## WHAT YOU WILL DO
Repeat exactly the lines below that lie between the line with "Expand sidebar with" and the line with "Given: Open the Project", counting both of those lines as part of the answer.

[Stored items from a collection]
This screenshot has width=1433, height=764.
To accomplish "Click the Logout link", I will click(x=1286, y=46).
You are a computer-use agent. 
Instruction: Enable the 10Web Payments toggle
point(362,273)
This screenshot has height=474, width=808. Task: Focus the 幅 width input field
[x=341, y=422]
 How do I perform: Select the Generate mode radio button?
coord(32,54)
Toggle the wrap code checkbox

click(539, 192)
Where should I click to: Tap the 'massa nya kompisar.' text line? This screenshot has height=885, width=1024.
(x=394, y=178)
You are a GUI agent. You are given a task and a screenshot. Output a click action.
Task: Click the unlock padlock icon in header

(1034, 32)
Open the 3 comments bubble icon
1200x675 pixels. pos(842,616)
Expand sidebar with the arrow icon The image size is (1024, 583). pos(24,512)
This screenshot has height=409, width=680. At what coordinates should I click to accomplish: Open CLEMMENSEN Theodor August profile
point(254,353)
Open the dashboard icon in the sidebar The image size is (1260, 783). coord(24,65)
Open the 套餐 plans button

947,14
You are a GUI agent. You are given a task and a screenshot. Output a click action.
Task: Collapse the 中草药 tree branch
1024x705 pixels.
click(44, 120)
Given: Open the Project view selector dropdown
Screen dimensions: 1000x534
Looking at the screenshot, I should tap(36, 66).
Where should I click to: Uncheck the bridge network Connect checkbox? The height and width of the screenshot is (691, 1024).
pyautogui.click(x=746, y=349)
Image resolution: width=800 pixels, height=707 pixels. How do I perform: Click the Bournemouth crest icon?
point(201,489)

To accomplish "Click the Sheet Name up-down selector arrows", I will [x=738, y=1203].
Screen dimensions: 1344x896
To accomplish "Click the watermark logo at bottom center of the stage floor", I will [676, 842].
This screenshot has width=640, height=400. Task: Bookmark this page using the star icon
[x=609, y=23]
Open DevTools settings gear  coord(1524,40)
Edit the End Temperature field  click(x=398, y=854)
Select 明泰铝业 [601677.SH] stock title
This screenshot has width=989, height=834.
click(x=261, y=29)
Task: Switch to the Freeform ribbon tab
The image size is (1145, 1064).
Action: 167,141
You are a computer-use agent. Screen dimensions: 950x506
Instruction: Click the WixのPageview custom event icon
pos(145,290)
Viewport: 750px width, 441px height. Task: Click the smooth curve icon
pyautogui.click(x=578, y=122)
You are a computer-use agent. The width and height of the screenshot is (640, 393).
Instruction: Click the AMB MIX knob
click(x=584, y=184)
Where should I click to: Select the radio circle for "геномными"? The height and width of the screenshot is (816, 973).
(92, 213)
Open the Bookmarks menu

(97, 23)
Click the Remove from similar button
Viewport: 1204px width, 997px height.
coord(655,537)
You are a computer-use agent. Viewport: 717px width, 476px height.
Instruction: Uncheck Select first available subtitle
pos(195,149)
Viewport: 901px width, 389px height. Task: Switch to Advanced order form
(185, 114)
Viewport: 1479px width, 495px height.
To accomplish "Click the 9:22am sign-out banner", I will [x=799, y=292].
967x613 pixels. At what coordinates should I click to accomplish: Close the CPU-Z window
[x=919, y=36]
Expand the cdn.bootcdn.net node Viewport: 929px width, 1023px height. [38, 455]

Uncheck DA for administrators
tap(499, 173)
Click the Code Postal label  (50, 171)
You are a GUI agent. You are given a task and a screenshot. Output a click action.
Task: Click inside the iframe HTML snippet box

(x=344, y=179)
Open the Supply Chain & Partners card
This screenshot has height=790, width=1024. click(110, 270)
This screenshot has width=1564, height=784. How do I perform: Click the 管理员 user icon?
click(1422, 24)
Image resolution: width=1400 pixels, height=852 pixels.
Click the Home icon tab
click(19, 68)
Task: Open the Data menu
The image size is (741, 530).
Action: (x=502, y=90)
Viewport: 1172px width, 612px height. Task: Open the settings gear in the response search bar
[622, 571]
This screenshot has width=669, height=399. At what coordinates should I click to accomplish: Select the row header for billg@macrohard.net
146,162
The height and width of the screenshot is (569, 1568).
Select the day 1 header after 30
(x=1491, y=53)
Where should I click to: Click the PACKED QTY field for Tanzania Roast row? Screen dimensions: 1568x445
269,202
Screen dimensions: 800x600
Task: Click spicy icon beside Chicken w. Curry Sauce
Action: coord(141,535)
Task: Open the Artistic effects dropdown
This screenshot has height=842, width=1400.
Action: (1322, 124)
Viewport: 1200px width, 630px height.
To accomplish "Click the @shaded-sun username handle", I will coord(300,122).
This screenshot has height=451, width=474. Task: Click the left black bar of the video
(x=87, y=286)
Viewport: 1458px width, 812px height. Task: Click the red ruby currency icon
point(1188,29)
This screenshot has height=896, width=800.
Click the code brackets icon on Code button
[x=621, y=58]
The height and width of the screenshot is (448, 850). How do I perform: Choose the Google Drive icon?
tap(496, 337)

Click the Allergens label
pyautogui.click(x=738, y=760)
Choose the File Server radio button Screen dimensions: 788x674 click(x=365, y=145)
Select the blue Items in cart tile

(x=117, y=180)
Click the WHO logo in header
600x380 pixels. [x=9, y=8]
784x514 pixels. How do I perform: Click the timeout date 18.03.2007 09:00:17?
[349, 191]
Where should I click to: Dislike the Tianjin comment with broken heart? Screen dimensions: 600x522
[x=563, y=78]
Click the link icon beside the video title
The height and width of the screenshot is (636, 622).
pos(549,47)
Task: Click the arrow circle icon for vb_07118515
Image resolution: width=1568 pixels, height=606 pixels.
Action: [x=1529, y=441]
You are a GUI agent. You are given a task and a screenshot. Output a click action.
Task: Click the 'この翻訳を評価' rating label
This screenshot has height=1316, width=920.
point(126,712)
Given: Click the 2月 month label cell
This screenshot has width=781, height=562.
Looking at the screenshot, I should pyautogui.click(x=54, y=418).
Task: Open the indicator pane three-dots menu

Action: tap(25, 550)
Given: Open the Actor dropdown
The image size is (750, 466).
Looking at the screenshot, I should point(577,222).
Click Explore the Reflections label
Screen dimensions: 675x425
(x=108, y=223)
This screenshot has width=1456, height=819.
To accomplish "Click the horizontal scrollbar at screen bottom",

## ANSWER BOX
Expand sidebar with the arrow icon The image size is (1024, 583). pos(24,512)
This screenshot has height=409, width=680. At what coordinates should I click to accomplish: Open CLEMMENSEN Theodor August profile
point(254,353)
Open the dashboard icon in the sidebar The image size is (1260, 783). coord(24,65)
Open the 套餐 plans button

947,14
You are a GUI agent. You are given a task and a screenshot. Output a click action.
Task: Collapse the 中草药 tree branch
1024x705 pixels.
click(44, 120)
Given: Open the Project view selector dropdown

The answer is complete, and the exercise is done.